Aurobindo Pharma is an R&D driven chemistry business house with a very broad product portfolio. The company has a presence in fast growing life style disease drugs, anti infective drugs, and key specialty therapeutics.
Aurobindo Pharma is a known leader in the semi synthetic penicillin and cephalosporin. After creating a name for it in producing APIs and intermediates, the company sees major growth in its specialty generic formulations business. In December 29, 2006, Agile Pharma B.V., the ultimate subsidiary of AUROBINDOP acquired 100% stake in the share capital of Pharmacin International B.V., The Netherlands
AUROBINDOP sees its potential both in regulated and other global markets. In regulated markets, Aurobindo Pharma visualises profits aided by the thrust in building intellectual property. In the large growth segments of other global markets, it will succeed by virtue of its cost-efficient production. The company is based at Hyderabad, India.
Financials
The company reported a growth in standalone net profit for the quarter ended March 2009. During the quarter, the profit of the company rose 18.80% to Rs 903.80 million from Rs 760.80 million in the same quarter last year. Net sales for the quarter rose 21.76% to Rs 7699.80 million, while total income for the quarter rose 20.22% to Rs 7709.6 million, when compared with the prior year period.
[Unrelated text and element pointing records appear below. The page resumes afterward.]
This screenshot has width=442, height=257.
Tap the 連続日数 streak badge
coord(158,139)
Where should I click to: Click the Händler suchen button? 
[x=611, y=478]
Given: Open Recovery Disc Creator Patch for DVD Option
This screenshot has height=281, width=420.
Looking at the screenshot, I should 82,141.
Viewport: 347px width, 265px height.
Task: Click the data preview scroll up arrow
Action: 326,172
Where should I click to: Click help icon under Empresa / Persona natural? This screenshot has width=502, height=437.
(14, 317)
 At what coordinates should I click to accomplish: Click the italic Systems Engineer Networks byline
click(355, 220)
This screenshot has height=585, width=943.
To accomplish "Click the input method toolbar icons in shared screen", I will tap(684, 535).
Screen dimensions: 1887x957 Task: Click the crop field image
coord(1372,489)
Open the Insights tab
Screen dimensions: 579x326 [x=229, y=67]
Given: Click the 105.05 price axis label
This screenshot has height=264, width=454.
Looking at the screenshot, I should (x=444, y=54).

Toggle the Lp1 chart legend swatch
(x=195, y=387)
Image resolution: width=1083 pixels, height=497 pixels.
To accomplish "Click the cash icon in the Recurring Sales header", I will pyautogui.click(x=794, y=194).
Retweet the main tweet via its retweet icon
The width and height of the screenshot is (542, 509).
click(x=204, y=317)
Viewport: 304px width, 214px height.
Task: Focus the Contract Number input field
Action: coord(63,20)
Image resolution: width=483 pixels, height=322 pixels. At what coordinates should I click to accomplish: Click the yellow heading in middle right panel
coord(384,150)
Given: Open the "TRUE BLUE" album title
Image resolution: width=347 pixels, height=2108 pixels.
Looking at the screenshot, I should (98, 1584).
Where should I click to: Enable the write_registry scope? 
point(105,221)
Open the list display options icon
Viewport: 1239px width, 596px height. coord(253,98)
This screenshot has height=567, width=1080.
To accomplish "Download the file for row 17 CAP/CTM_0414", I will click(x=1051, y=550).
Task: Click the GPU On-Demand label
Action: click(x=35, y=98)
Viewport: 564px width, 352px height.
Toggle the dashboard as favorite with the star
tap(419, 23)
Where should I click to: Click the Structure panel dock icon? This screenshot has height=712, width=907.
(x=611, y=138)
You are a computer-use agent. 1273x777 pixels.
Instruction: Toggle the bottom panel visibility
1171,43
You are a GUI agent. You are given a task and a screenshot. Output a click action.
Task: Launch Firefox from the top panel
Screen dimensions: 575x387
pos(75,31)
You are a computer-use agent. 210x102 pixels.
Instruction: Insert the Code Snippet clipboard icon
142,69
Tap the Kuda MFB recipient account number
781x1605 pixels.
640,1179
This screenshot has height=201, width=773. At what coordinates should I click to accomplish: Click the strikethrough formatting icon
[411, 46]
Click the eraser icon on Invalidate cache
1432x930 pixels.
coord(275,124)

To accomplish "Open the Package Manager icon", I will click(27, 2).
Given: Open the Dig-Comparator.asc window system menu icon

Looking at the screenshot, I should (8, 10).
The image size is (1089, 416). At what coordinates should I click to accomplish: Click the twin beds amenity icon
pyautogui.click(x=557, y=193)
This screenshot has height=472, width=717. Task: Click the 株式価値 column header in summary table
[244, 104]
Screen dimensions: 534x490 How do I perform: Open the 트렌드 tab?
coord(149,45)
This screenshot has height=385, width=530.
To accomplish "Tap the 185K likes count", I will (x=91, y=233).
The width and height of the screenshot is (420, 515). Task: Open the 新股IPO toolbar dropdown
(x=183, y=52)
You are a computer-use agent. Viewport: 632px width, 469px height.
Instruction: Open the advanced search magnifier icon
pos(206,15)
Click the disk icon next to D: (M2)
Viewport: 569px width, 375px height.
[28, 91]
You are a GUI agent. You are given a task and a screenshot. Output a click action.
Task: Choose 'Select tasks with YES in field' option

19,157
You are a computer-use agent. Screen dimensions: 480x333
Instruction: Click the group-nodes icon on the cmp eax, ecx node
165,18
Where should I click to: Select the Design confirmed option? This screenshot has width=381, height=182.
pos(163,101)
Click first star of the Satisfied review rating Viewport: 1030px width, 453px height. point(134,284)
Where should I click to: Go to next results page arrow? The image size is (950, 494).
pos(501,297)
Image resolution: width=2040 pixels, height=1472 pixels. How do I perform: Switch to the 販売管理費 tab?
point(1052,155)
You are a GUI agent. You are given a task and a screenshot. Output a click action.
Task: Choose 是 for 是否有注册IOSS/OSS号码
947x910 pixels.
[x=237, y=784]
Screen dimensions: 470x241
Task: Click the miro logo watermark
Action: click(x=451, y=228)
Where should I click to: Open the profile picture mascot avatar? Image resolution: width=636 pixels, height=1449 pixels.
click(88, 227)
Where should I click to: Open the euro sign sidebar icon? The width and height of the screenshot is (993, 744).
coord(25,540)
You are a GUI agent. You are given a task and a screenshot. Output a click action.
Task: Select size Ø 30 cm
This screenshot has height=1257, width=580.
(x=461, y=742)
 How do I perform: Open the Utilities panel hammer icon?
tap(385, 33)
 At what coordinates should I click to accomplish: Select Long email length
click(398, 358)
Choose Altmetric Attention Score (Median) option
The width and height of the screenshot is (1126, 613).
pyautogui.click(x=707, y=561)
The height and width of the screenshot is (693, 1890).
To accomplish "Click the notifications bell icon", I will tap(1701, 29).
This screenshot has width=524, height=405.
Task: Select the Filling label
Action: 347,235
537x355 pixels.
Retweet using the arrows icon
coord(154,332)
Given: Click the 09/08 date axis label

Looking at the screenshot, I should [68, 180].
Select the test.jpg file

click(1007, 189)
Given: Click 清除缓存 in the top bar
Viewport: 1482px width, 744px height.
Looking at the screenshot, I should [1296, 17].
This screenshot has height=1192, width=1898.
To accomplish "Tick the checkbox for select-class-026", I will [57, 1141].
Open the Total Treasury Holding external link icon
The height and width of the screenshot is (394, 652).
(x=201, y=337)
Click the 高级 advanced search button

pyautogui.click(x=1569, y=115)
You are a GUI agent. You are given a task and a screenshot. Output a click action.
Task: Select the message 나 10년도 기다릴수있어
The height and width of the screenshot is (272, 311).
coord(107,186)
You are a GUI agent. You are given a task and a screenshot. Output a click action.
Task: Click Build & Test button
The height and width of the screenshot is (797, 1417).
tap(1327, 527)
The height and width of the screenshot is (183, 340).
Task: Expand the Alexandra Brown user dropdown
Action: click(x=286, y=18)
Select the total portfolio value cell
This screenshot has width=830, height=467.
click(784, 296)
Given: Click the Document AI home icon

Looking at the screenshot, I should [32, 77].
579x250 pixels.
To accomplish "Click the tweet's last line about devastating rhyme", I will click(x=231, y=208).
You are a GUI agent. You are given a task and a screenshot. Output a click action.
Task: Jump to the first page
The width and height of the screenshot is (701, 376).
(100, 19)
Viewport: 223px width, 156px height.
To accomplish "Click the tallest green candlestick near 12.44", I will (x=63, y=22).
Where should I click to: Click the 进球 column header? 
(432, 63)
It posted earnings of Rs 16.81 a share during the quarter, registering 18.80% growth over previous year period.
Recent Developments
29-MAY-09
The company announced that its US joint venture Cephazone Pharma LLC received approval for its original Abbreviated New Animal Drug Application (ANADA) for ceftiofur sodium sterile powder from the US Food and Drug Administration Center for veterinary medicines.
11-MAY-09
The company`s wholly owned subsidiary Aurobindo Pharma Australia Pty has received another approval from the therapeutic goods administration (TGA), Government of Australia for the registration of Simvastatin tablets 5,10,20,40 and 80 mg.
08-APR-09
The company has received first product approval from Swissmedic, Government of Switzerland for license Finasteride APL Tablets 5mg.
31-MAR-09
The company received tentative approval for Emtricitabine/Tenofovir Disoproxil Fumarate Tablets, 200mg/300mg from the US Food & Drug Administration (USFDA).
28-MAR-09
The company received final approval from the US Food and Drug Administration (USFDA) to market Topiramate Tablet in the strength of 25 mg, 50 mg, 100 mg and 200 mg.
20-MAR-09
The drug maker`s Australian arm, Aurobindo Pharma Australia obtained its second approval from Therapeutic Goods Administration, Australia, Government of Australia for the registration of Sertraline 50 mg and 100 mg blister pack tablets containing Sertraline 50 mg and 100 mg.
19-MAR-09
The company has received registrations from the Medicines Control Council (MCC) to manufacture and market 3 drugs in South Africa.
12-MAR-09
The company has received a tentative approval for Lopinavir / Ritonavir Tablets, 100/25 mg and 200/50 mg from US Food & Drug Administration (USFDA).
03-MAR-09
The company entered in to a series of agreements with Pfizer, a global leader in Pharmaceuticals
02-MAR-09
The company`s Australian subsidiary received its first approval from Therapeutic Goods Administration (TGA), government of Australia for the registration of Auro-Lisinopril 5, Auro-Lisinopril 10 and Auro-Lisinopril 20 tablets containing Lisinopril (as dihydrate) 5mg, 10 mg and 20 mg.
24-FEB-09
The company received a tentative approval for Tenofovir Disoproxil Fumarate Tablet, 300 mg from US Food & Drug Administration (USFDA).
20-FEB-09
The company received tentative approval for Tenofovir Disoproxil Fumarate Tablet, 300 mg from US Food & Drug Administration (USFDA).
30-JAN-09
The company received final approval from the US Food and Drug Administration to market Lamotrigine tablet, in the strengths of 25 mg, 100 mg, 150 mg and 200 mg.
06-JAN-09
The company has announced that it had received the approval for its abbreviated new drug submission, Gabapentine Capsules from Health Canada.